Thus, we argue that where Europeans were numerous they established some form of representative government, usually with restrictions (de jure or de facto) limiting suffrage and office-holding to those of European descent. Where Europeans were in the minority, they were more reticent about popular rule and often actively resisted democratization. And where Europeans were entirely absent, the concept of representative democracy (as opposed to direct democracy and other forms of rule) was unfamiliar and the practice undeveloped. In this fashion, Europeans served as agents of diffusion as well as agents of constraint.

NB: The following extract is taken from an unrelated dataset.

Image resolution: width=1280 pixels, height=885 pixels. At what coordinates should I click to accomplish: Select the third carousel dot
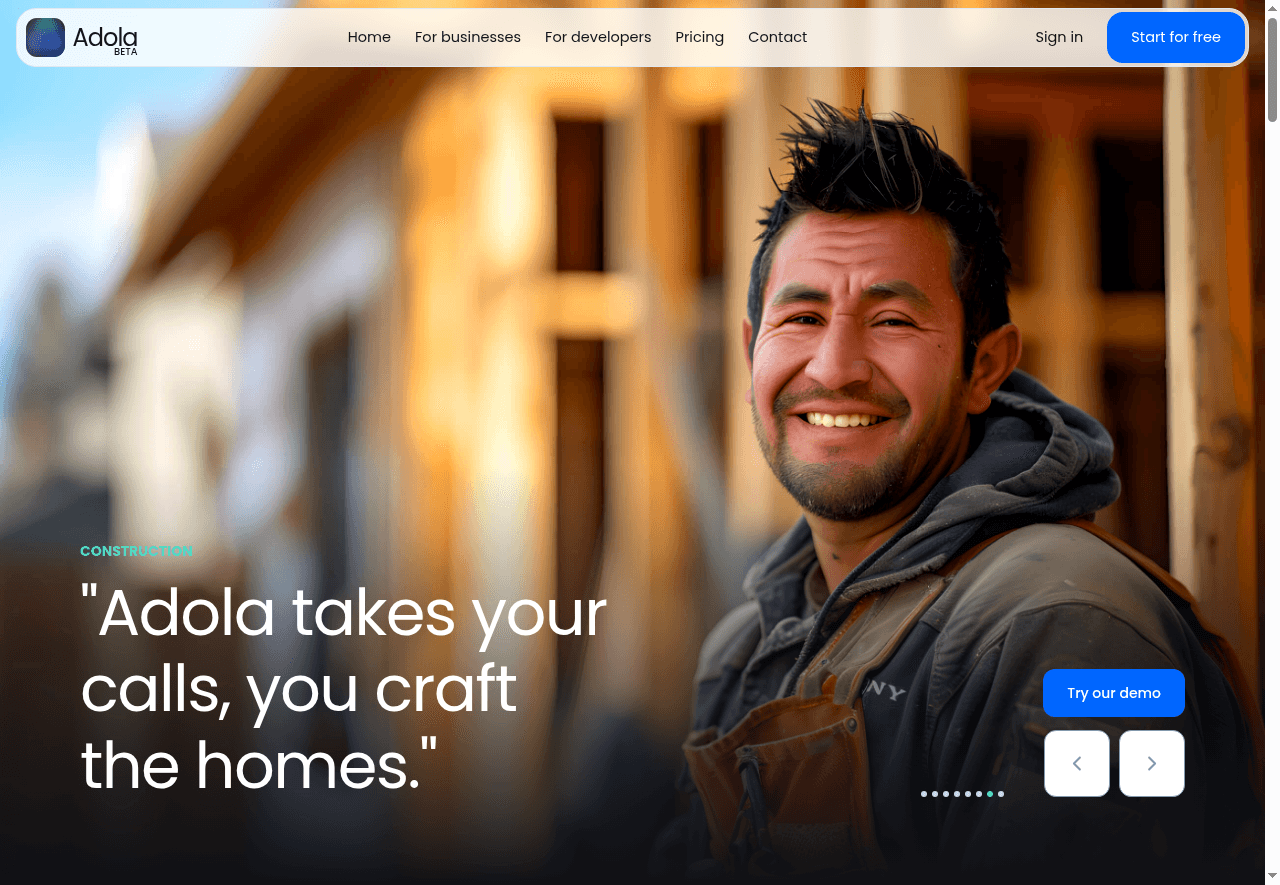coord(946,794)
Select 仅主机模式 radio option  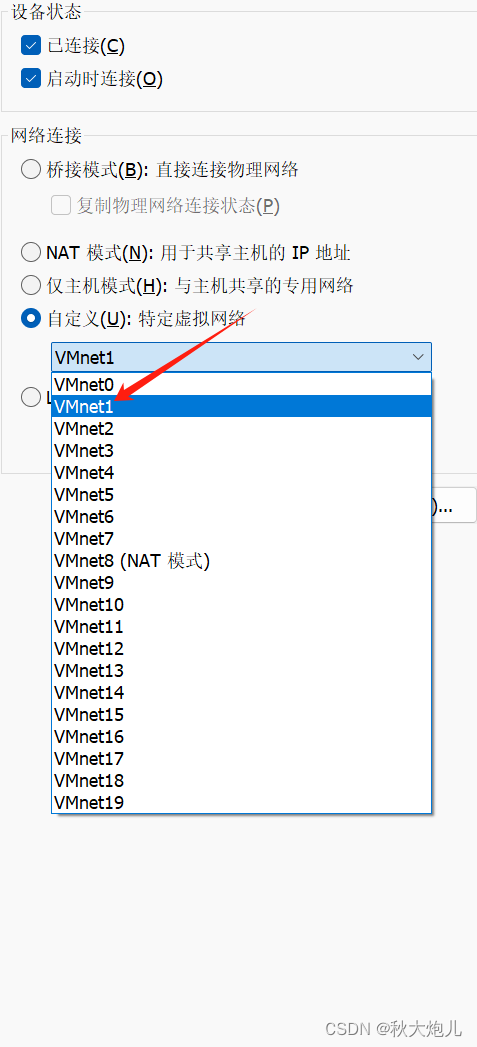31,286
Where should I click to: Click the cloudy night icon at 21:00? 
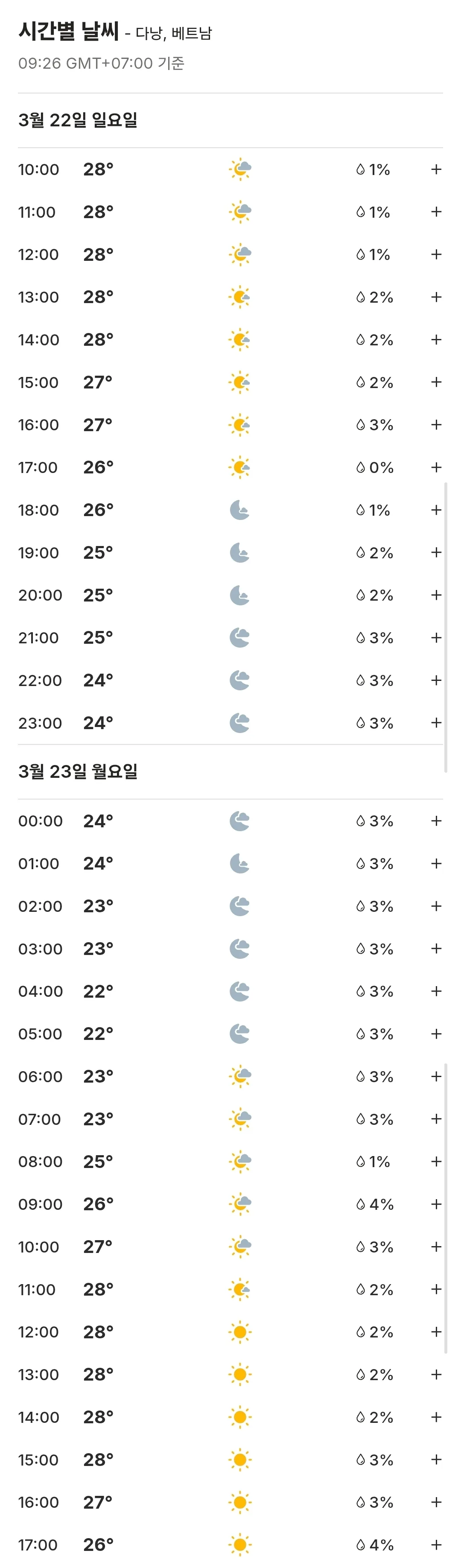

We expect that the impact of European ancestry on representative democracy applied with increasing force as European influence over the world grew, reaching its apogee sometime in the twentieth century – at which point most of the world was directly controlled by, or under the regional hegemony of, a European power or transplanted European settlers. By the turn of the twenty-first century, the influence of Europe and various “neo-Europes” across the world was declining and the concept of representative democracy no longer a European preserve. Thus, we conjecture that the impact of European demography on regimes increased monotonically across the early modern and modern eras with some attenuation in recent decades (and probably further attenuation in the future).
Synthesis
These two arguments are interconnected. That representative democracy developed on the European continent is, in part, a product of its aqueous geography. And that Europe discovered the world, rather than the reverse, was also a product of an aqueous geography. Harbors foster an outward orientation, as trade and seafaring come naturally to civilizations bordering the sea. From this perspective, it is not surprising that the age of globalization was led by Europeans. Finally, we must make allowances for how Europe traversed the world. It was of course through ships. And this means that areas (outside Europe) well-endowed with natural harbors were the first to be discovered, the most likely destinations for European migrants, and the areas most closely linked to Europe through trade and cultural exchange. Harbors connect.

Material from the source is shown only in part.